[What is needed]
Start at the first line of the material. Repeat each line exactly through the one containing "Spätere Termine (530, 357)", then stop.

Data extracts section start

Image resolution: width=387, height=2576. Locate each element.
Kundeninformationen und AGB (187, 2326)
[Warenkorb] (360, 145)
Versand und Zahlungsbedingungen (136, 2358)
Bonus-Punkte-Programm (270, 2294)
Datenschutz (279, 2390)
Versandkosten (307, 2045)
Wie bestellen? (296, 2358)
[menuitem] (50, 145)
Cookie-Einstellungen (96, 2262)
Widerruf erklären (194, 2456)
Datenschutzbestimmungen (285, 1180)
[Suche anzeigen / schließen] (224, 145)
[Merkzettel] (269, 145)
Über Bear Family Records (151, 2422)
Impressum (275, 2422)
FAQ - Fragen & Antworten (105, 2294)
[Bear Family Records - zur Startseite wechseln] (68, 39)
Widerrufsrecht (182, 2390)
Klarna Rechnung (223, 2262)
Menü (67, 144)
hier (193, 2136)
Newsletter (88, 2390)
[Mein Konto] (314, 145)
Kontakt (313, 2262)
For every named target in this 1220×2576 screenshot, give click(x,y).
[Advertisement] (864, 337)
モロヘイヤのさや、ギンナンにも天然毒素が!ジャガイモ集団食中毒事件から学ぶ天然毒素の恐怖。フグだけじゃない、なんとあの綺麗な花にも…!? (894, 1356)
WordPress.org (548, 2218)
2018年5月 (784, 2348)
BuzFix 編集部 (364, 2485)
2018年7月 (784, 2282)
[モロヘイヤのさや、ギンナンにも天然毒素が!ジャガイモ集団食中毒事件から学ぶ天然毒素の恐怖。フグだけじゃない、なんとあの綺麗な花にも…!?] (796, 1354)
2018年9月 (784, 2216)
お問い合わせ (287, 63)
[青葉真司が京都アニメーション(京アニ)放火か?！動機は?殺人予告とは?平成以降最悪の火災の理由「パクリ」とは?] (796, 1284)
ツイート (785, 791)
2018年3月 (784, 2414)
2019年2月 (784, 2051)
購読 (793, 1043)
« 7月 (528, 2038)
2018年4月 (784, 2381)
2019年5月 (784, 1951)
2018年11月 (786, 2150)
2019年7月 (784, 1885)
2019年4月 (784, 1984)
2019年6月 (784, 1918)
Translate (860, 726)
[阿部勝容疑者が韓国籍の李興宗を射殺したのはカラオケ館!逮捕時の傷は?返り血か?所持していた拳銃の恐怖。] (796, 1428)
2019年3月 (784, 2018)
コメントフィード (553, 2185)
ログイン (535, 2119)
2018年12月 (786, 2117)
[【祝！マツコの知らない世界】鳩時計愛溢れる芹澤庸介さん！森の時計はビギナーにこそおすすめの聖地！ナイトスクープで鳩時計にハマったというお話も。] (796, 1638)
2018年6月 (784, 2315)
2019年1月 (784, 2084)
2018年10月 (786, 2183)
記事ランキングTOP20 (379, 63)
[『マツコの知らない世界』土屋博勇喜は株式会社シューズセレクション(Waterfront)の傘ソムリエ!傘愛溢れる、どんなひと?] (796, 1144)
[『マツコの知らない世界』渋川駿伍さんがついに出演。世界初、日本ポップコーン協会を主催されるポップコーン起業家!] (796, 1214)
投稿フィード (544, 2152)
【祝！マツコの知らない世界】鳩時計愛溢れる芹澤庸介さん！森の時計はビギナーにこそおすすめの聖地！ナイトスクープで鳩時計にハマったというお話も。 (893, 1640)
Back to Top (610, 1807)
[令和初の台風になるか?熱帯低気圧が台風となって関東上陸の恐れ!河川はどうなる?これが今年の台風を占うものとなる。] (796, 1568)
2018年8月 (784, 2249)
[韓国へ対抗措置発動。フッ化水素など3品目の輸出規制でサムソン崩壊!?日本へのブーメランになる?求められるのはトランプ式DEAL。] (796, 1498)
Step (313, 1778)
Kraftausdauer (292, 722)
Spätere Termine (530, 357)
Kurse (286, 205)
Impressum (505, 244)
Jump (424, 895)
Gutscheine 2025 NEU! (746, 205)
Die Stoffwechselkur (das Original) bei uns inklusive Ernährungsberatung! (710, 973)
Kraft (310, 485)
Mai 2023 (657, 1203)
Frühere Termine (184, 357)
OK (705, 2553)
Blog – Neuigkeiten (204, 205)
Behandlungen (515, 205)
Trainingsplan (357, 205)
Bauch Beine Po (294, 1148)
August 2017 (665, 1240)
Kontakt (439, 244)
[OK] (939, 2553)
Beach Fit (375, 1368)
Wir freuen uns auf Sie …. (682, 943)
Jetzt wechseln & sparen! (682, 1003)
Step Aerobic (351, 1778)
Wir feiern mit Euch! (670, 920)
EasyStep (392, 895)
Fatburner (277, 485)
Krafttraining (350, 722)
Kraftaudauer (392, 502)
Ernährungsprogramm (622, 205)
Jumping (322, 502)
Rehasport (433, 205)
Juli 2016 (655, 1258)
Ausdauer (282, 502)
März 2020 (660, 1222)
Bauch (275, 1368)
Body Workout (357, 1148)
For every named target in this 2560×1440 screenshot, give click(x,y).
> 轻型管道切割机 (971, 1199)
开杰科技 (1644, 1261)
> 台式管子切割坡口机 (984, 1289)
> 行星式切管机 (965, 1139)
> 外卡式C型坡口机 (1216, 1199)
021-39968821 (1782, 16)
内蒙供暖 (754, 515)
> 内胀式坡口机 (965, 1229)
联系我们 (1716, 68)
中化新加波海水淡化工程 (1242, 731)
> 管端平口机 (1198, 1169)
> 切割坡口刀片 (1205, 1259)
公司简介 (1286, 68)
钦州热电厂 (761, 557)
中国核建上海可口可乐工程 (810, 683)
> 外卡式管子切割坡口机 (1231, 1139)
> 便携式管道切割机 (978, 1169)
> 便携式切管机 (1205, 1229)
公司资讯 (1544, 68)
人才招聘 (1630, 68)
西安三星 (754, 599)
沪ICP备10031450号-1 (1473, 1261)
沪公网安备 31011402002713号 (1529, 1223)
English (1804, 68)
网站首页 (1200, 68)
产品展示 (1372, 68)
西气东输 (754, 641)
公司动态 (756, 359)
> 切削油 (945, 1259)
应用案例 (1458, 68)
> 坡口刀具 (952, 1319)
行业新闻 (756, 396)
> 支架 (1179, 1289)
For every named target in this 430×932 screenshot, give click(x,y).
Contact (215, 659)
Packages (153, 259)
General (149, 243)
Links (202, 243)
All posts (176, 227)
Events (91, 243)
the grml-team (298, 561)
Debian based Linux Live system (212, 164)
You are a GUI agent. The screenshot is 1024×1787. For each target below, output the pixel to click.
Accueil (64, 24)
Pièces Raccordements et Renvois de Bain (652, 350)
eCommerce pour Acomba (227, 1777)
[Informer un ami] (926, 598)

Data extracts section end

[Solution to this problem]
Image resolution: width=387, height=2576. Locate each element.
Kundeninformationen und AGB (187, 2326)
[Warenkorb] (360, 145)
Versand und Zahlungsbedingungen (136, 2358)
Bonus-Punkte-Programm (270, 2294)
Datenschutz (279, 2390)
Versandkosten (307, 2045)
Wie bestellen? (296, 2358)
[menuitem] (50, 145)
Cookie-Einstellungen (96, 2262)
Widerruf erklären (194, 2456)
Datenschutzbestimmungen (285, 1180)
[Suche anzeigen / schließen] (224, 145)
[Merkzettel] (269, 145)
Über Bear Family Records (151, 2422)
Impressum (275, 2422)
FAQ - Fragen & Antworten (105, 2294)
[Bear Family Records - zur Startseite wechseln] (68, 39)
Widerrufsrecht (182, 2390)
Klarna Rechnung (223, 2262)
Menü (67, 144)
hier (193, 2136)
Newsletter (88, 2390)
[Mein Konto] (314, 145)
Kontakt (313, 2262)
For every named target in this 1220×2576 screenshot, give click(x,y).
[Advertisement] (864, 337)
モロヘイヤのさや、ギンナンにも天然毒素が!ジャガイモ集団食中毒事件から学ぶ天然毒素の恐怖。フグだけじゃない、なんとあの綺麗な花にも…!? (894, 1356)
WordPress.org (548, 2218)
2018年5月 (784, 2348)
BuzFix 編集部 (364, 2485)
2018年7月 (784, 2282)
[モロヘイヤのさや、ギンナンにも天然毒素が!ジャガイモ集団食中毒事件から学ぶ天然毒素の恐怖。フグだけじゃない、なんとあの綺麗な花にも…!?] (796, 1354)
2018年9月 (784, 2216)
お問い合わせ (287, 63)
[青葉真司が京都アニメーション(京アニ)放火か?！動機は?殺人予告とは?平成以降最悪の火災の理由「パクリ」とは?] (796, 1284)
ツイート (785, 791)
2018年3月 (784, 2414)
2019年2月 (784, 2051)
購読 (793, 1043)
« 7月 (528, 2038)
2018年4月 (784, 2381)
2019年5月 (784, 1951)
2018年11月 (786, 2150)
2019年7月 (784, 1885)
2019年4月 (784, 1984)
2019年6月 (784, 1918)
Translate (860, 726)
[阿部勝容疑者が韓国籍の李興宗を射殺したのはカラオケ館!逮捕時の傷は?返り血か?所持していた拳銃の恐怖。] (796, 1428)
2019年3月 (784, 2018)
コメントフィード (553, 2185)
ログイン (535, 2119)
2018年12月 (786, 2117)
[【祝！マツコの知らない世界】鳩時計愛溢れる芹澤庸介さん！森の時計はビギナーにこそおすすめの聖地！ナイトスクープで鳩時計にハマったというお話も。] (796, 1638)
2018年6月 (784, 2315)
2019年1月 (784, 2084)
2018年10月 (786, 2183)
記事ランキングTOP20 (379, 63)
[『マツコの知らない世界』土屋博勇喜は株式会社シューズセレクション(Waterfront)の傘ソムリエ!傘愛溢れる、どんなひと?] (796, 1144)
[『マツコの知らない世界』渋川駿伍さんがついに出演。世界初、日本ポップコーン協会を主催されるポップコーン起業家!] (796, 1214)
投稿フィード (544, 2152)
【祝！マツコの知らない世界】鳩時計愛溢れる芹澤庸介さん！森の時計はビギナーにこそおすすめの聖地！ナイトスクープで鳩時計にハマったというお話も。 (893, 1640)
Back to Top (610, 1807)
[令和初の台風になるか?熱帯低気圧が台風となって関東上陸の恐れ!河川はどうなる?これが今年の台風を占うものとなる。] (796, 1568)
2018年8月 (784, 2249)
[韓国へ対抗措置発動。フッ化水素など3品目の輸出規制でサムソン崩壊!?日本へのブーメランになる?求められるのはトランプ式DEAL。] (796, 1498)
Step (313, 1778)
Kraftausdauer (292, 722)
Spätere Termine (530, 357)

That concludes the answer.